Death is always viewed as the “big ugly.” Any death is seen as “tragic”, even though we know that as soon as we set foot on this Earth, we are heading towards an eventual demise. Our bodies are designed to get old and break down over time, yet we all seek in one way or another to stave it off – whether it’s through fitness, diet or plastic surgery. Many of us do believe in an afterlife of some sort, and that provides comfort, but not so much for the actual process of getting there. And it can often be hard on those who are left behind, because they miss the physicality of the body – someone to talk to, to embrace and to share activities with during the course of a life together.

What I thought was so wonderful about Julio Garcia’s story was how he is still living on in a way he never could have anticipated: by giving life directly to others. I’ve heard of stories where organ recipients actually begin taking on certain aspects of the donor’s personality or preferences, indicating perhaps that a bit of the spiritual also pervades the physical. We need them both to be truly alive, truly awakened as a human being.

Are you listed as a potential organ donor? I am. To learn how to become an organ donor: Donate Life America, donatelife.net; 701 East Byrd Street, 16th Floor, Richmond, VA 23219; (804) 337-3580. You can also add it as a preference when you apply for or renew your driver’s license.

 (Photo credit: philip.bitnar on Flickr)

2 responses to “A matter of life and death”

  1. This post brings me some peace. I lost my son 5 years ago and it’s hard to hear people talk about there not being life after death. I refuse to believe that Mason isn’t watching over us somehow.

    1. Hugs to you. As a mother, the loss of a child is something I can’t even bear to comprehend. I know from reading your blog that you’ve felt more than once Mason was still with you. The bond between mother and child is not just physical – it is energetic and spiritual. You were once one being who then became two. Our belly buttons are our main physical reminder of that oneness.
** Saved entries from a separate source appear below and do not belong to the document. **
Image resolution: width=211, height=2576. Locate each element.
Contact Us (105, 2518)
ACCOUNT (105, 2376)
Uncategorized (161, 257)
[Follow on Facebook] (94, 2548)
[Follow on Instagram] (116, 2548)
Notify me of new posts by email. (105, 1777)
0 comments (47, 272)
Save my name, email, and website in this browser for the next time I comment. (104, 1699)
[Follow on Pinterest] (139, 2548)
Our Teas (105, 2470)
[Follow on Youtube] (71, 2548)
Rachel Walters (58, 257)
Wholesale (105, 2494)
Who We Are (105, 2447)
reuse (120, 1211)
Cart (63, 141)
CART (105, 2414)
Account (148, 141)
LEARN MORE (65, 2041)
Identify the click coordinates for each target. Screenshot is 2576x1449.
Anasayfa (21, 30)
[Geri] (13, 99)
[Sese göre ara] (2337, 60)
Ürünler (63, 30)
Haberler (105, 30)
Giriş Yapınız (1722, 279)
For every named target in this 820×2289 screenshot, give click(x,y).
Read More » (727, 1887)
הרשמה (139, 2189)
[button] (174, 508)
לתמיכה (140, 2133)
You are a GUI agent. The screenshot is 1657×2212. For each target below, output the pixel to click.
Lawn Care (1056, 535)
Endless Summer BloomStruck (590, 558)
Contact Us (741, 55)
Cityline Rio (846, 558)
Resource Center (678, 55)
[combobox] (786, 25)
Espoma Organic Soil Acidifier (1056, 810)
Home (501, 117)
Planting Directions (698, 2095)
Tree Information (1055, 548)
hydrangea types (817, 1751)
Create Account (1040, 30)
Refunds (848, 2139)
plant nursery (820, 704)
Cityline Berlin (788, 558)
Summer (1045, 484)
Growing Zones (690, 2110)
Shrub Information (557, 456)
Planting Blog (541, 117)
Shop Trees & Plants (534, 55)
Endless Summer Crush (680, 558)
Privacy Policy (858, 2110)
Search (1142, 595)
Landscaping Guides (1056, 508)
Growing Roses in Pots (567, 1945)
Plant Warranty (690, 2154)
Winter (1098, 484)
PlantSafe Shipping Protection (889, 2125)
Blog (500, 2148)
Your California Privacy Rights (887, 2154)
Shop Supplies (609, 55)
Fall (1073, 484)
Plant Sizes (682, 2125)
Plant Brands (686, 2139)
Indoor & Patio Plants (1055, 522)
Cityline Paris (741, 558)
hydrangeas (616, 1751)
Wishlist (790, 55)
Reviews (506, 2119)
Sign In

      When death arises, our “rational” minds say there is loss, but on an energetic and spiritual level we are interconnected, indivisible. If you somehow sense his presence, or see it represented in some way in your other children, if you dream of him or some other message comes your way (could be a reference in a book, movie or TV show) that reminds you of your boy, that is usually a sign that he is communicating with you in some way. Take comfort and strength in that you will always be his mother, no matter what form he takes.